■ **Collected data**
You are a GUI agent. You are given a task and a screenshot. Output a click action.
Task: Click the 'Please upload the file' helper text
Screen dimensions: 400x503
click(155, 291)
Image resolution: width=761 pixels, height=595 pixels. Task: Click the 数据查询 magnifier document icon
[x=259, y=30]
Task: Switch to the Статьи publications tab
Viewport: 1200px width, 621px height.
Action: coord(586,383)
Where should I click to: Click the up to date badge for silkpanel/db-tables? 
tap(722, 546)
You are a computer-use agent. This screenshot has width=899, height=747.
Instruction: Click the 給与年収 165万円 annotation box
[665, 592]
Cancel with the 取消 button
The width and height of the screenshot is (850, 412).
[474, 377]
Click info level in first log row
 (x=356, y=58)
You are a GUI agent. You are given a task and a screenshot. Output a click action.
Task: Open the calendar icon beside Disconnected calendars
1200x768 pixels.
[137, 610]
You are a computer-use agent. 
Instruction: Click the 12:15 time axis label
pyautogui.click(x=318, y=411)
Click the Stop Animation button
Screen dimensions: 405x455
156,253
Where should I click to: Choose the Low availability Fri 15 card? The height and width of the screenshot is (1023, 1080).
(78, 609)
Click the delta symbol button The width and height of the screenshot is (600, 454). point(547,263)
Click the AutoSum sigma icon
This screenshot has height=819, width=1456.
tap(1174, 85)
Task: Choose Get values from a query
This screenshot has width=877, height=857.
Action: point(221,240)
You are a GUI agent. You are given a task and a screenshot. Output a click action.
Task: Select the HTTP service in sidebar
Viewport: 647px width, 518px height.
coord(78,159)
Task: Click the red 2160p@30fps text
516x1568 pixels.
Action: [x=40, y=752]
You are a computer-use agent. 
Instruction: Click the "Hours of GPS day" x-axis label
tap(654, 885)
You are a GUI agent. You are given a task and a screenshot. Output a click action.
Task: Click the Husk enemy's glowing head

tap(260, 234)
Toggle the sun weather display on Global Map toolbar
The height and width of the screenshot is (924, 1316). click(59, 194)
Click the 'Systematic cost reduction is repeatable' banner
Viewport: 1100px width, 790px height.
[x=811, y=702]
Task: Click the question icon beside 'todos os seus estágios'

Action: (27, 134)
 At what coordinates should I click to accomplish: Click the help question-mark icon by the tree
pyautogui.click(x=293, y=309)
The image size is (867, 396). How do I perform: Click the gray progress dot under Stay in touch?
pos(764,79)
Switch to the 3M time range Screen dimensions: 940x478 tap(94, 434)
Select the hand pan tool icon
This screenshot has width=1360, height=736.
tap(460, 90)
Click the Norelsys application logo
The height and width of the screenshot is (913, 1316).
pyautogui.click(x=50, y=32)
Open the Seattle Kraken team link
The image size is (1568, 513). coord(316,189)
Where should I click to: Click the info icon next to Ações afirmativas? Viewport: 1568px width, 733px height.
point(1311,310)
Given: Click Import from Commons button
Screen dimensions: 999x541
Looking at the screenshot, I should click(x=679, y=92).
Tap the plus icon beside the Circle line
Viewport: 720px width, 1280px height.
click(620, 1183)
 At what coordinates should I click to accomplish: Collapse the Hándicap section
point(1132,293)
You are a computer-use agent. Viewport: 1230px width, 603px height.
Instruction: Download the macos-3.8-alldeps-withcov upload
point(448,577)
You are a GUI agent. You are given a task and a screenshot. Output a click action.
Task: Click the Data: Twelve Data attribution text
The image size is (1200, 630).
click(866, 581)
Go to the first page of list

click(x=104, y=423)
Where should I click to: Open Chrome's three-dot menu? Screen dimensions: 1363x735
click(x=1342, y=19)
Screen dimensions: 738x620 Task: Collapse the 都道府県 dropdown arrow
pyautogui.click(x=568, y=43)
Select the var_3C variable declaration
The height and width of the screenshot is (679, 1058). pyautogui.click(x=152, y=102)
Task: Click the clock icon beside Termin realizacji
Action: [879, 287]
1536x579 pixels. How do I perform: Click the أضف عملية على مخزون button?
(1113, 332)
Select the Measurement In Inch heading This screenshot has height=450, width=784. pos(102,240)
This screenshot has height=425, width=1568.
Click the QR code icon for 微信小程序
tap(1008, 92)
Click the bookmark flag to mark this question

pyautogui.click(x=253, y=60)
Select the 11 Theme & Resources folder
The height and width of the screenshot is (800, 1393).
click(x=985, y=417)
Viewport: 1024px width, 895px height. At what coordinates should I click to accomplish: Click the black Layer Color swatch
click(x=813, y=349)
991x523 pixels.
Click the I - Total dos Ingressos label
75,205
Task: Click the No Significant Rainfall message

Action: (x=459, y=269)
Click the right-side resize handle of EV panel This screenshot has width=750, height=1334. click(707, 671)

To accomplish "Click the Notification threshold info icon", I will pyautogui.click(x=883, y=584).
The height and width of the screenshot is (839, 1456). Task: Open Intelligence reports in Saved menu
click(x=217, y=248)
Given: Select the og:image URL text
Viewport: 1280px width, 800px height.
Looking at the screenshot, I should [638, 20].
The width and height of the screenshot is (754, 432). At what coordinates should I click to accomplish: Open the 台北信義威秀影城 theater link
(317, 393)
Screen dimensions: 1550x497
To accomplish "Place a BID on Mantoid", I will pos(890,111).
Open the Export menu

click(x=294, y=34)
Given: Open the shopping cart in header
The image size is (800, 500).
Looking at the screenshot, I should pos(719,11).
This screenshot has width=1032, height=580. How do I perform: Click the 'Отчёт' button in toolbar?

■ **Activity**
Every one of the records is to be copied word for word.

■ **Your response**
You are a GUI agent. You are given a task and a screenshot. Output a click action.
Task: Click the 'Please upload the file' helper text
Screen dimensions: 400x503
click(155, 291)
Image resolution: width=761 pixels, height=595 pixels. Task: Click the 数据查询 magnifier document icon
[x=259, y=30]
Task: Switch to the Статьи publications tab
Viewport: 1200px width, 621px height.
Action: coord(586,383)
Where should I click to: Click the up to date badge for silkpanel/db-tables? 
tap(722, 546)
You are a computer-use agent. This screenshot has width=899, height=747.
Instruction: Click the 給与年収 165万円 annotation box
[665, 592]
Cancel with the 取消 button
The width and height of the screenshot is (850, 412).
[474, 377]
Click info level in first log row
 (x=356, y=58)
You are a GUI agent. You are given a task and a screenshot. Output a click action.
Task: Open the calendar icon beside Disconnected calendars
1200x768 pixels.
[137, 610]
You are a computer-use agent. 
Instruction: Click the 12:15 time axis label
pyautogui.click(x=318, y=411)
Click the Stop Animation button
Screen dimensions: 405x455
156,253
Where should I click to: Choose the Low availability Fri 15 card? The height and width of the screenshot is (1023, 1080).
(78, 609)
Click the delta symbol button The width and height of the screenshot is (600, 454). point(547,263)
Click the AutoSum sigma icon
This screenshot has height=819, width=1456.
tap(1174, 85)
Task: Choose Get values from a query
This screenshot has width=877, height=857.
Action: point(221,240)
You are a GUI agent. You are given a task and a screenshot. Output a click action.
Task: Select the HTTP service in sidebar
Viewport: 647px width, 518px height.
coord(78,159)
Task: Click the red 2160p@30fps text
516x1568 pixels.
Action: [x=40, y=752]
You are a computer-use agent. 
Instruction: Click the "Hours of GPS day" x-axis label
tap(654, 885)
You are a GUI agent. You are given a task and a screenshot. Output a click action.
Task: Click the Husk enemy's glowing head

tap(260, 234)
Toggle the sun weather display on Global Map toolbar
The height and width of the screenshot is (924, 1316). click(59, 194)
Click the 'Systematic cost reduction is repeatable' banner
Viewport: 1100px width, 790px height.
[x=811, y=702]
Task: Click the question icon beside 'todos os seus estágios'

Action: (27, 134)
 At what coordinates should I click to accomplish: Click the help question-mark icon by the tree
pyautogui.click(x=293, y=309)
The image size is (867, 396). How do I perform: Click the gray progress dot under Stay in touch?
pos(764,79)
Switch to the 3M time range Screen dimensions: 940x478 tap(94, 434)
Select the hand pan tool icon
This screenshot has width=1360, height=736.
tap(460, 90)
Click the Norelsys application logo
The height and width of the screenshot is (913, 1316).
pyautogui.click(x=50, y=32)
Open the Seattle Kraken team link
The image size is (1568, 513). coord(316,189)
Where should I click to: Click the info icon next to Ações afirmativas? Viewport: 1568px width, 733px height.
point(1311,310)
Given: Click Import from Commons button
Screen dimensions: 999x541
Looking at the screenshot, I should click(x=679, y=92).
Tap the plus icon beside the Circle line
Viewport: 720px width, 1280px height.
click(620, 1183)
 At what coordinates should I click to accomplish: Collapse the Hándicap section
point(1132,293)
You are a computer-use agent. Viewport: 1230px width, 603px height.
Instruction: Download the macos-3.8-alldeps-withcov upload
point(448,577)
You are a GUI agent. You are given a task and a screenshot. Output a click action.
Task: Click the Data: Twelve Data attribution text
The image size is (1200, 630).
click(866, 581)
Go to the first page of list

click(x=104, y=423)
Where should I click to: Open Chrome's three-dot menu? Screen dimensions: 1363x735
click(x=1342, y=19)
Screen dimensions: 738x620 Task: Collapse the 都道府県 dropdown arrow
pyautogui.click(x=568, y=43)
Select the var_3C variable declaration
The height and width of the screenshot is (679, 1058). pyautogui.click(x=152, y=102)
Task: Click the clock icon beside Termin realizacji
Action: [879, 287]
1536x579 pixels. How do I perform: Click the أضف عملية على مخزون button?
(1113, 332)
Select the Measurement In Inch heading This screenshot has height=450, width=784. pos(102,240)
This screenshot has height=425, width=1568.
Click the QR code icon for 微信小程序
tap(1008, 92)
Click the bookmark flag to mark this question

pyautogui.click(x=253, y=60)
Select the 11 Theme & Resources folder
The height and width of the screenshot is (800, 1393).
click(x=985, y=417)
Viewport: 1024px width, 895px height. At what coordinates should I click to accomplish: Click the black Layer Color swatch
click(x=813, y=349)
991x523 pixels.
Click the I - Total dos Ingressos label
75,205
Task: Click the No Significant Rainfall message

Action: (x=459, y=269)
Click the right-side resize handle of EV panel This screenshot has width=750, height=1334. click(707, 671)

To accomplish "Click the Notification threshold info icon", I will pyautogui.click(x=883, y=584).
The height and width of the screenshot is (839, 1456). Task: Open Intelligence reports in Saved menu
click(x=217, y=248)
Given: Select the og:image URL text
Viewport: 1280px width, 800px height.
Looking at the screenshot, I should [638, 20].
The width and height of the screenshot is (754, 432). At what coordinates should I click to accomplish: Open the 台北信義威秀影城 theater link
(317, 393)
Screen dimensions: 1550x497
To accomplish "Place a BID on Mantoid", I will pos(890,111).
Open the Export menu

click(x=294, y=34)
Given: Open the shopping cart in header
The image size is (800, 500).
Looking at the screenshot, I should pos(719,11).
This screenshot has width=1032, height=580. How do I perform: Click the 'Отчёт' button in toolbar?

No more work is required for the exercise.